Greffier, lors des débats : M. Y
ARRET :
— contradictoire
— prononcé publiquement par mise à disposition au greffe après avis aux parties
— signé par J. BENSUSSAN, président, et par M. Y, greffier de chambre.
Selon contrat de bail à effet du 31 mai 2006, la SCI du 4 rue MAGE a donné en location à Mme A et M. B un appartement situé XXX moyennant un loyer mensuel de 750 € outre 50 € de provision mensuelle sur charges.
Par courrier du 14 novembre 2011, la SCI du 4 rue MAGE a donné congé aux locataires à effet du 31 mai 2012, pour reprise de l’appartement aux fins d’occupation personnelle par Mme C, associée de la SCI.
Les locataires ont quitté les lieux et remis les clés le 13 février 2012.
Par courrier du 19 juillet 2012, ils s’insurgeaient auprès de la SCI du 4 rue MAGE de ce qu’elle avait redonné en location à un tiers l’appartement litigieux, pour un loyer de 1050 € par mois.
Mme C répondait le 17 août 2012 qu’en raison d’un diagnostic de mucoviscidose atteignant son enfant, né le XXX, elle avait dû renoncer à habiter en centre-ville et occuper l’appartement.
Par acte en date du 29 août 2013 Mme A et M. B ont assigné la SCI du 4 rue MAGE devant le tribunal d’instance de Toulouse en paiement de dommages intérêts pour congé irrégulier et frauduleux, portés dans le dernier état de la demande à la somme de 13965 €, outre 1000 € sur le fondement de l’article 700 du code de procédure civile.
XXX a conclu au débouté de la demande au motif qu’à la date de délivrance du congé la maladie du fils de Mme C n’était pas encore diagnostiquée, qu’il lui a ensuite été conseillé de ne pas habiter en centre-ville compte tenu de cette maladie, que d’importants travaux avaient été réalisés dans l’appartement pour permettre à Mme C d’y habiter, que ces investissements justifient le montant du nouveau loyer.

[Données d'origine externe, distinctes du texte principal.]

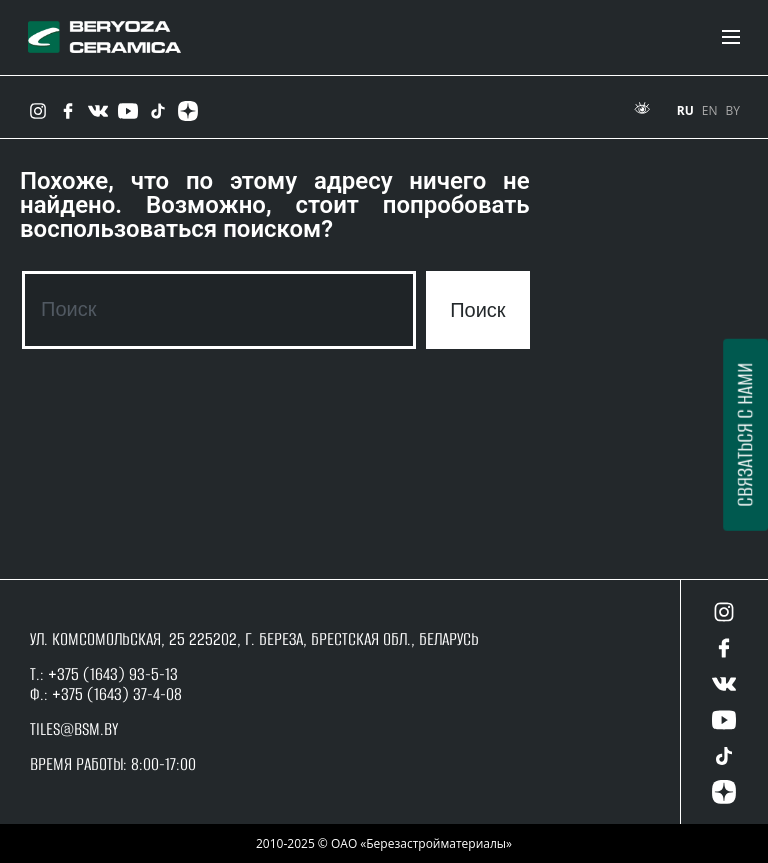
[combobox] (219, 310)
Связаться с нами (744, 435)
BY (733, 110)
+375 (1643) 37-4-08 (117, 694)
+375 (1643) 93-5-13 (111, 674)
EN (710, 110)
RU (685, 110)
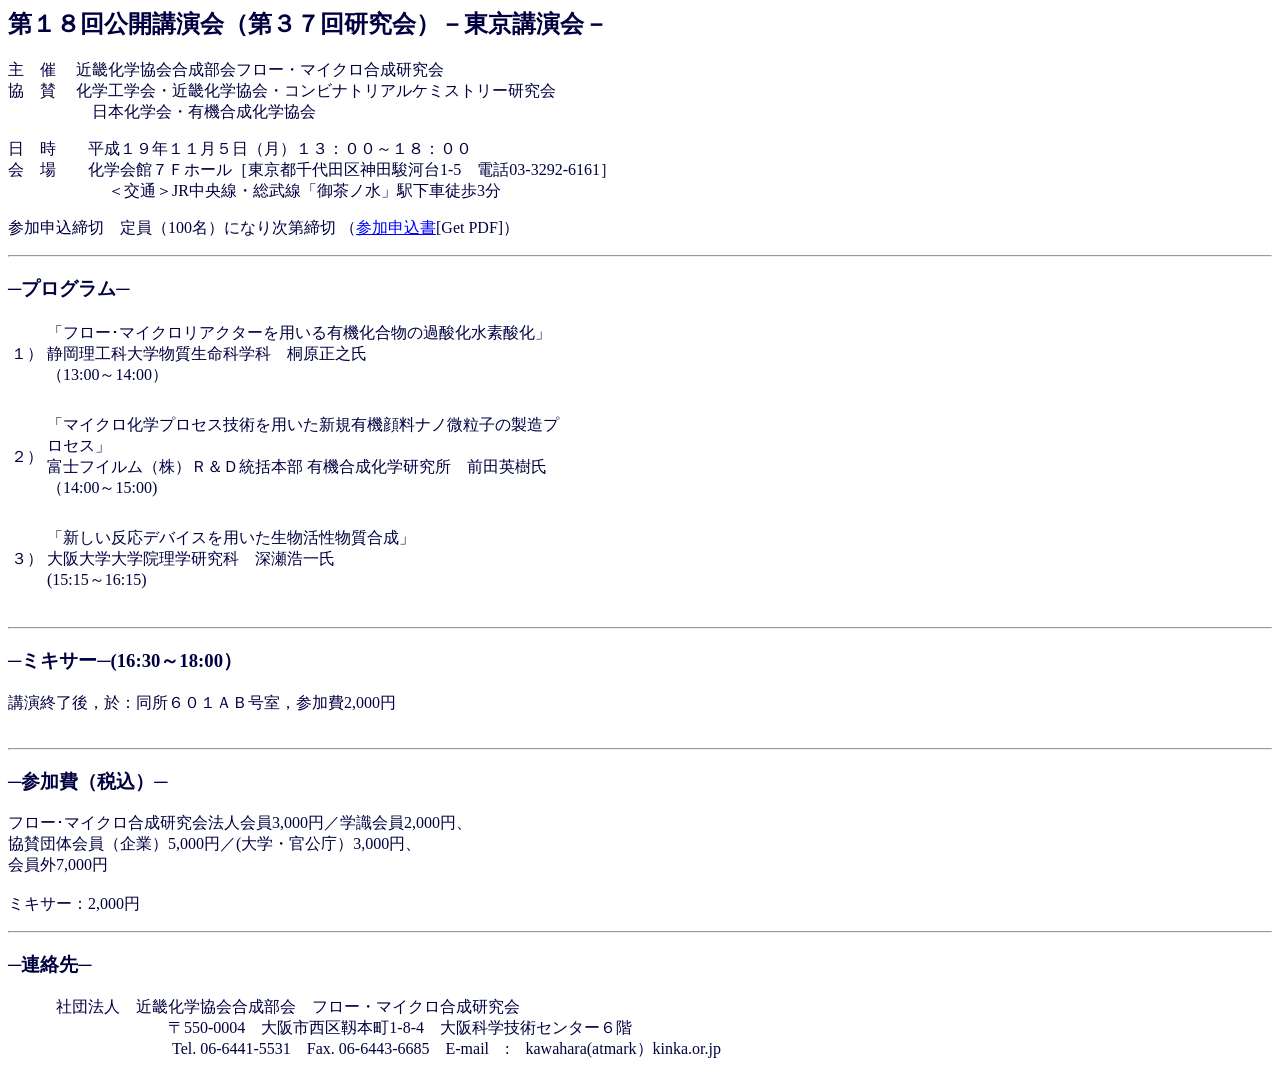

Par jugement en date du 11 février 2014 le tribunal d’instance a débouté Mme A et M. B de leurs demandes, débouté la SCI du 4 rue MAGE de sa demande de dommages intérêts , condamné Mme A et M. B aux dépens.
Par déclaration en date du 15 mai 2014 Mme A et M. B ont interjeté appel de ce jugement.
Par dernières conclusions reçues le 13 octobre 2014 ils demandent à la cour :
— d’infirmer le jugement entrepris
— de déclarer nul le congé donné le 14 novembre 2011
— de le déclarer inopposable à Mme A
— de le déclarer frauduleux
— de condamner la SCI du 4 rue MAGE à leur payer la somme de 13965 € à titre de dommages intérêts avec les intérêts au taux légal à compter de l’assignation
— de la débouter de sa demande de dommages intérêts
— de la condamner aux entiers dépens et au paiement de la somme de 3000 € au titre de l’article 700 du code de procédure civile.
Ils font valoir en substance que :
Le congé a été délivré par la sarl X qui ne justifie pas du pouvoir qui lui a été donné par la SCI du 4 rue MAGE.
La SCI n’a jamais justifié qu’elle aurait un caractère familial et que Mme C en est associée.
Le congé doit donc être annulé.
De plus, il n’a pas été délivré à Mme A mais à M. B seul ; il est donc inopposable à la première.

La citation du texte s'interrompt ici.